Publisher : Macmillan Publishers Limited.
Place of publication :
Publication year : 2009
Thematic : Climate Change and Biodiversity
Language : English
Note
Thinking about worstcase scenarios is nothing new — climate scientists have been doing it for more than 20 years. In 1988, after intense heat waves baked the eastern and central United States, Robert Watson, later to chair the Intergovernmental Panel on Climate Change (IPCC), and I briefed Bill Bradley, the Democrat senator for New Jersey, on the risks of disproportionate surprises from rapid, major climate change. The nature of those surprises was then, as it is now, unclear in details, although we had our hunches. What is new is the assertion that we know the level of warming required to pass tipping points for potentially irreversible outcomes — for example, the risk of unstoppable ice sheet melt in Greenland1. In truth, we don’t know the precise values for tipping points, but we can reasonably estimate with medium confidence by looking at palaeoclimates and recent ice sheet behaviour2. For Greenland, I estimate, after listening to expert judgements, a few per cent chance that meltwater transporting heat downward has already begun to obliterate ice cover irrevocably.
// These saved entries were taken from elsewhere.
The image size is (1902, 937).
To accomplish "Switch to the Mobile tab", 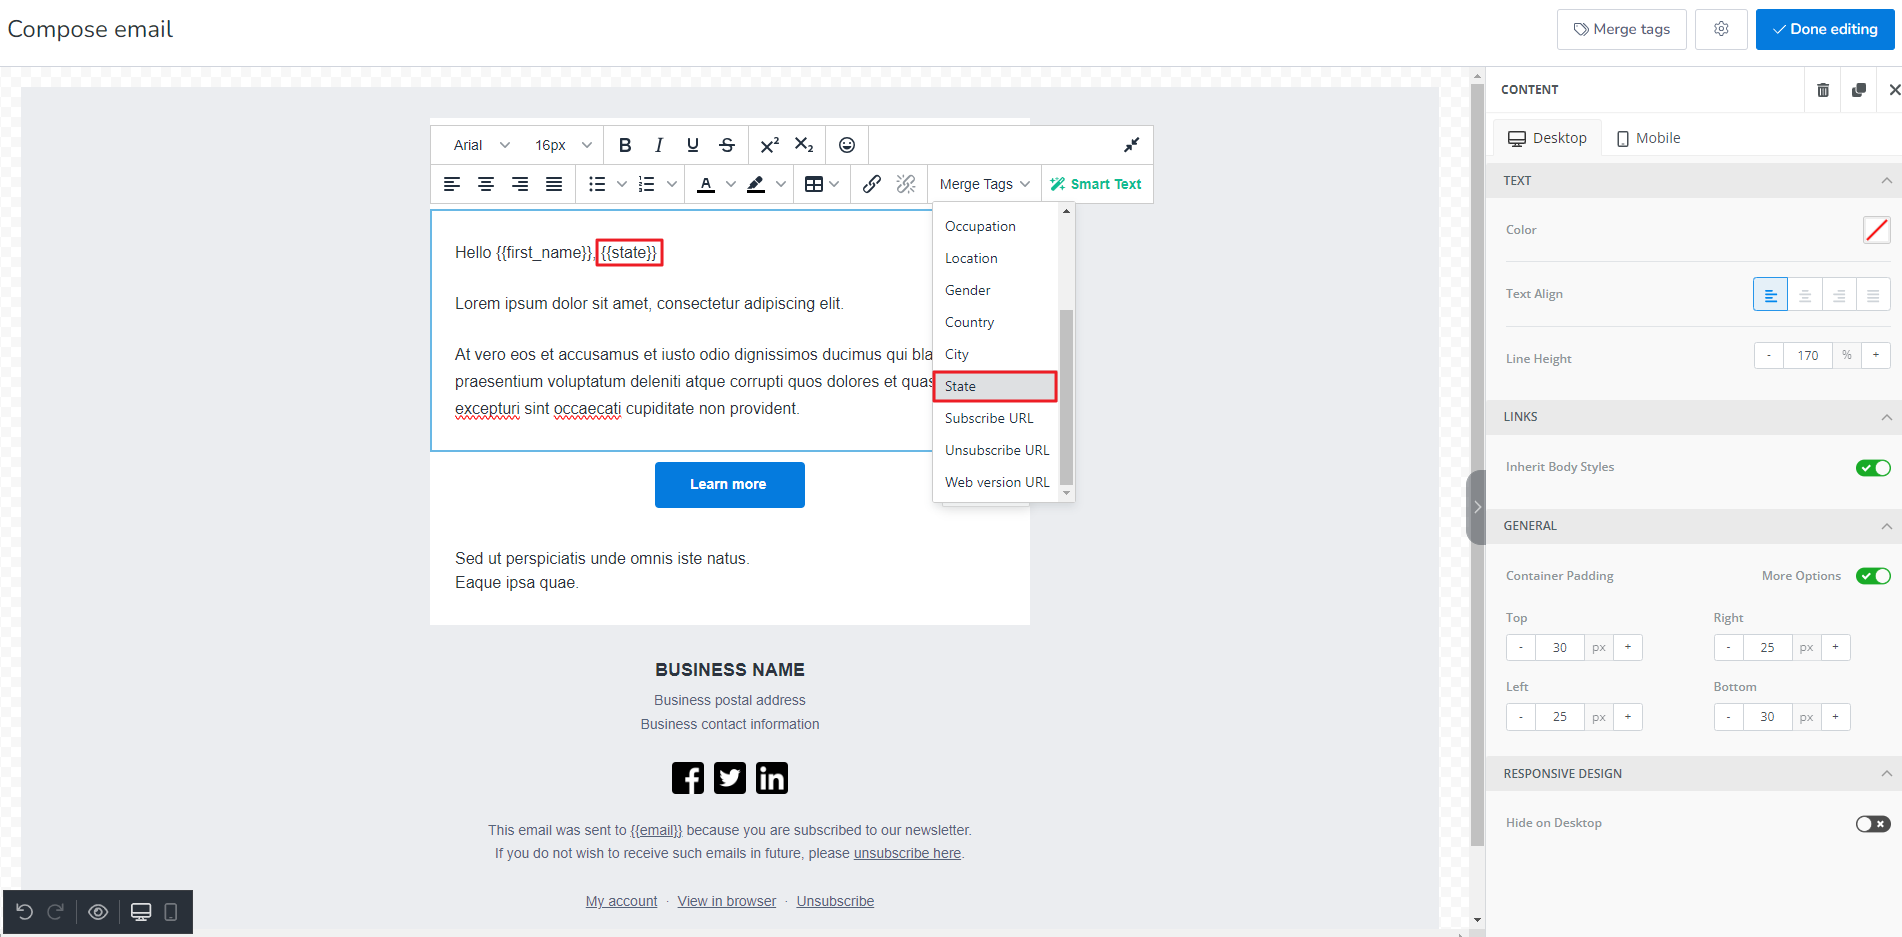I will click(x=1648, y=138).
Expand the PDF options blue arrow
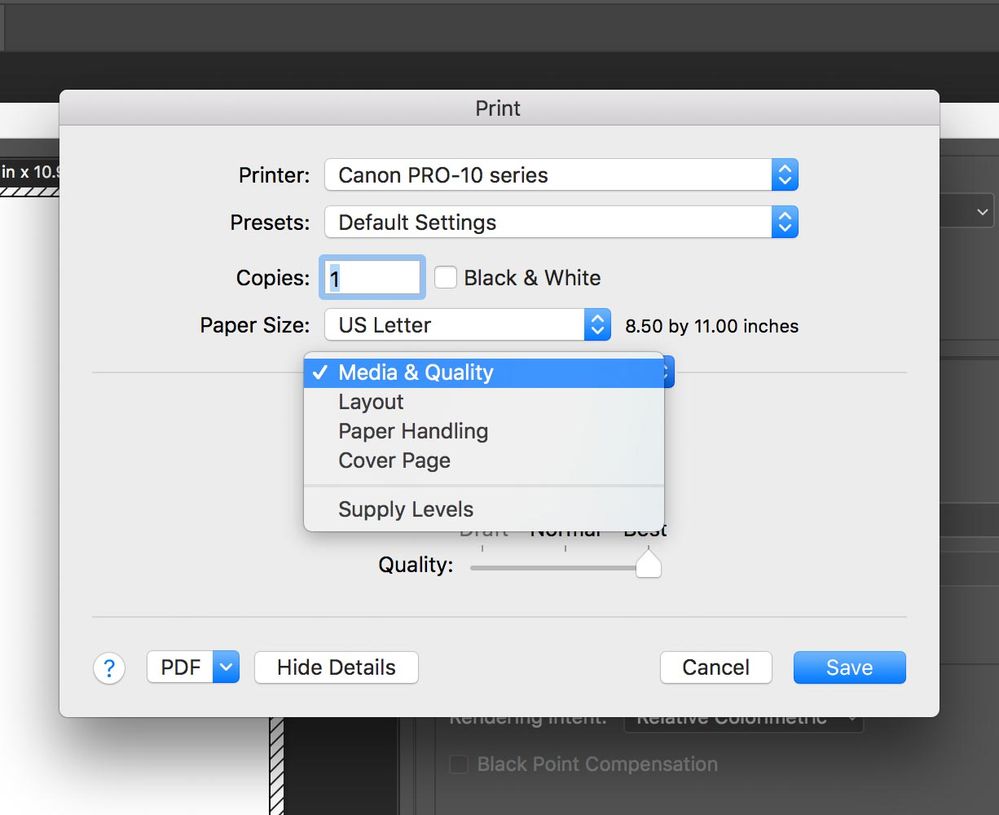999x815 pixels. pos(227,667)
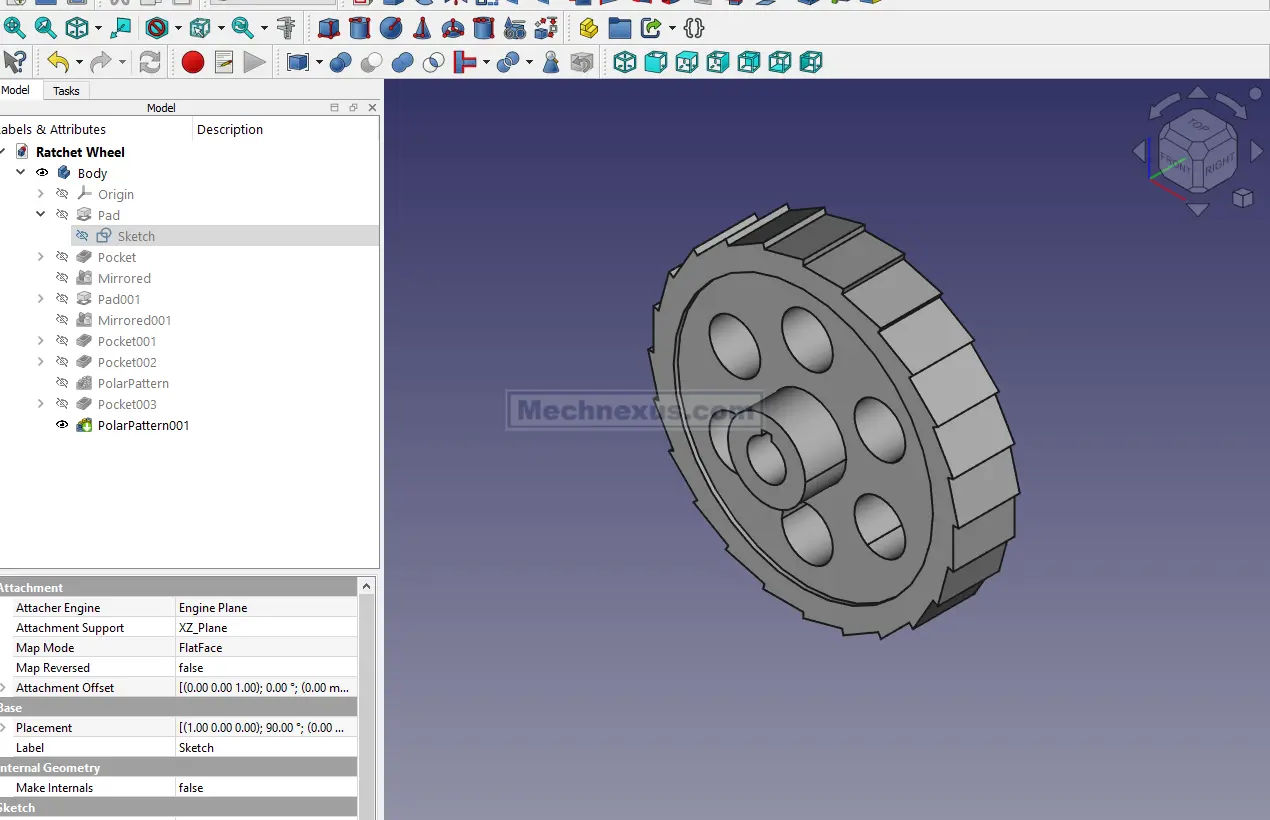Show the Pocket003 feature via eye icon
Screen dimensions: 1270x820
[x=62, y=404]
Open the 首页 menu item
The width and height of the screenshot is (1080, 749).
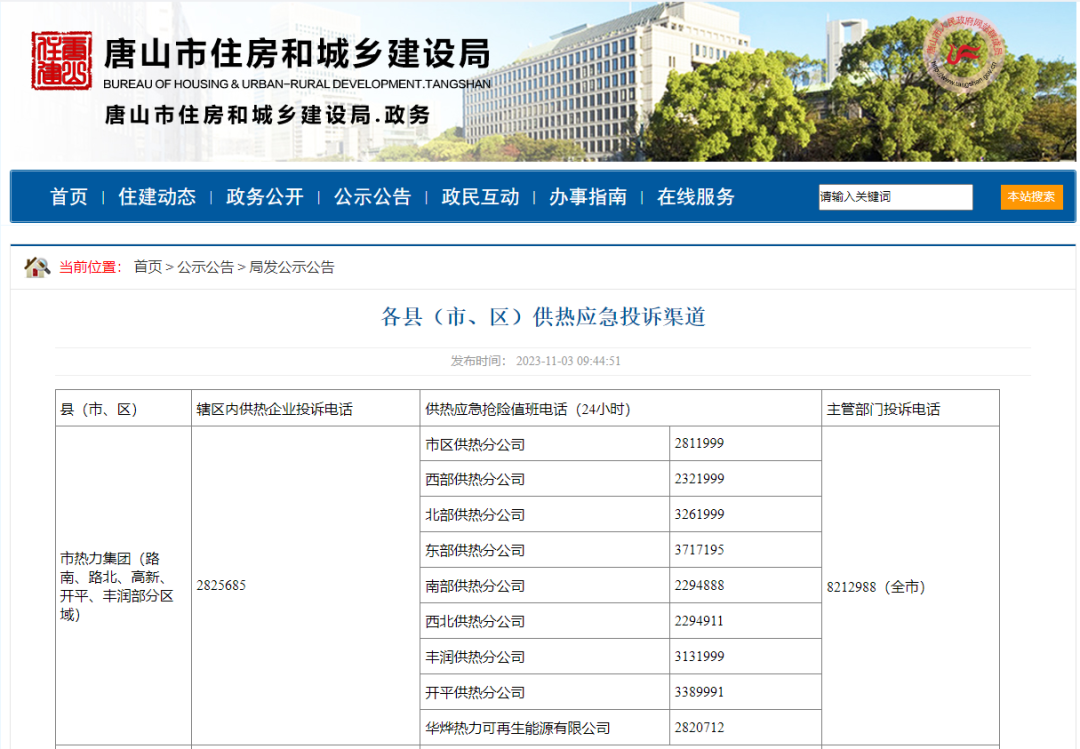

At 1 °C more, I’d up my odds to maybe 25% and at 2 °C to 60%. At 3 °C, because the system is highly non-linear, to 90%. Deficiencies in current knowledge allow us to make only subjective probabilistic estimates that must be revised with new knowledge. But what if the worst-case scenario came to pass? An atmosphere in 2100 with 1,000 parts per million of carbon-dioxide equivalent would be catastrophic. To understand the effect of this, we need to peer into what Harvard University economist Marty Weitzman calls the ‘fat tail’3 of the probability distribution for climate damage. Although the likelihood is uncertain — and probably low — we should give these events more attention because not doing so could be potentially disastrous.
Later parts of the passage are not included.